- Directed by: Damien O'Donnell
- Written by: Paul Fraser
- Produced by: Richard Jobson, Gina Carter
- Starring: Michael Sheen Mark Addy Mark Strong Celia Imrie Ruth Jones James Corden
- Edited by: Fran Parker
- Production companies: Miramax Films DNA Films
- Distributed by: Buena Vista International
- Release dates: 20 August 2002 (Edinburgh Film Festival); 27 August 2003;
- Running time: 90 minutes
- Country: United Kingdom
- Language: English

= Heartlands (film) =

2002 British film by Damien O'Donnell

Heartlands is a 2002 film directed by Damien O'Donnell and written by Paul Fraser. It is a comedy-drama-road movie, running at 90 minutes, produced in the United Kingdom. It was screened at the Edinburgh Film Festival.

==Plot==
Colin is a mild mannered newsagent who plays on his local darts team in the evenings. One night, he discovers his wife, Sandra, has been unfaithful with the dart team's captain, Geoff. When Colin confronts his wife about the affair, they have an argument and she leaves him. The darts team is going to a Regional finals in Blackpool, but Geoff drops Colin from the team and takes Sandra with him.

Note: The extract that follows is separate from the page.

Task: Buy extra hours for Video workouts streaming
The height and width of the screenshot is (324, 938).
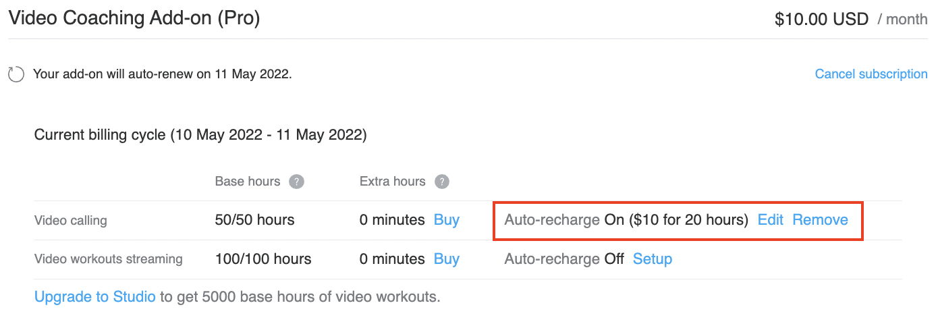Action: pyautogui.click(x=447, y=259)
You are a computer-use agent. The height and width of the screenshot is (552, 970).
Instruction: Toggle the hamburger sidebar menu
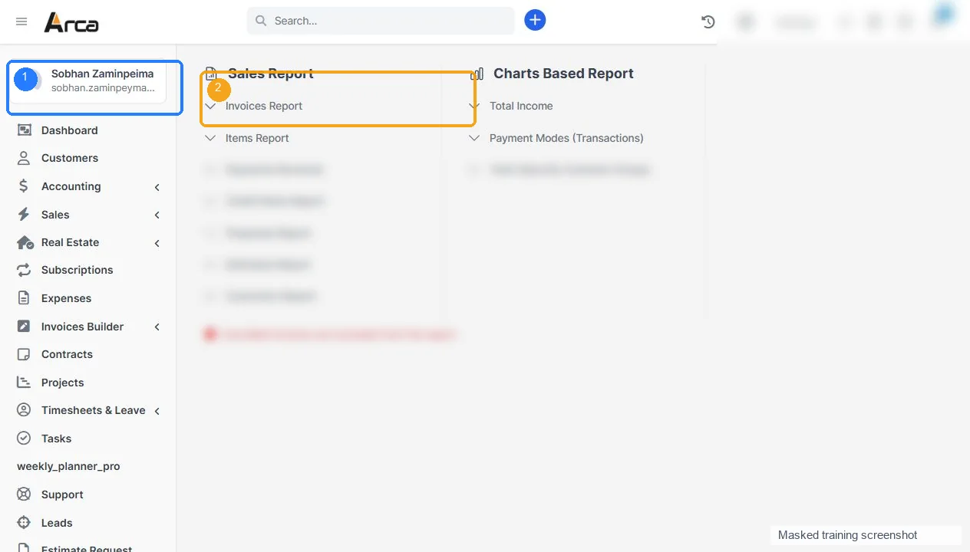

Colin's best friend, Zippy, advises him that if he does nothing, he will one day look back with regret. Motivated by this advice, Colin resolves to travel to Blackpool and express his love to his wife. He entrusts his newsagent shop to his loyal customers and embarks on his journey.

His first stop-off is at a motorway cafe, where he tries to strike up a conversation with a waitress, but his clumsy attempts at small talk are ignored.

In the evening, he heads into a biker pub. He chats with landlord, Ron, and his barmaid, Mandy. He also talks to one of the bikers, Ian, who challenges him to a game of darts. Colin then joins Ian and his girlfriend for a few drinks in the makeshift campsite at the back of the pub, and Ian persuades Colin to allow him to cut his hair. Colin attends a performance at the pub by English folk singer Kate Rusby. Colin spends the rest of the evening entertaining his new friends with darts stories of his hero, Eric Bristow, and toothbrush juggling around the campfire. When he wakes the next day, his new friends are gone, leaving a photo as a memento.

Taking a break to stretch his legs he meets an eco-warrior chained to a tree, and shares a cheese sandwich. Later he happens on a group of girl guides and spends a few hours in their company. He has a heart to heart with the guide leader, Sonja, explaining how he gave his wife everything she ever wanted, yet it was not enough. He heads up a highway, pulling in at a fork in the road. He climbs off his bike to check the map, and his moped is crushed under the wheels of a speeding lorry.

While walking along the road, he is passed by Ron, who is taking Mandy to Blackpool for a dirty weekend. She brought her daughter along with her, seeing this weekend as more of an opportunity to get away with her kid. In Blackpool, Ron asks Colin to return the favour of the lift by taking the kid out of the way for a few hours. Ron chats up the hotel receptionist, so Colin takes Mandy and her daughter out for a stroll.

The three of them have fun at a fair. Come evening, Colin says he needs to go find his friends. As he is walking around the town, he sees his wife. Colin runs in the opposite direction and spends the night on a sea front bench. The next day he goes to the darts finals.

He finds Geoff having an argument with the opposing team, which deteriorates into a brawl. He asks Sandra if she would mind stepping out for a chat, and despite Geoff trying to stop her, she agrees. She tearfully confesses her regret and that she no longer wants to be involved with Geoff. She realizes that she has been very stupid, and is looking for forgiveness. Colin tells her that though he loves her, he does not want to go back to his old life, wishing to continue experiencing the wider world. He offers her the newsagent and wishes her well.

Colin walks past a cafe and nods a hello to his hero, Eric Bristow, who nods in return. Colin gets a new moped, and gets back on the road. Mandy and her daughter wave at Colin from a bus.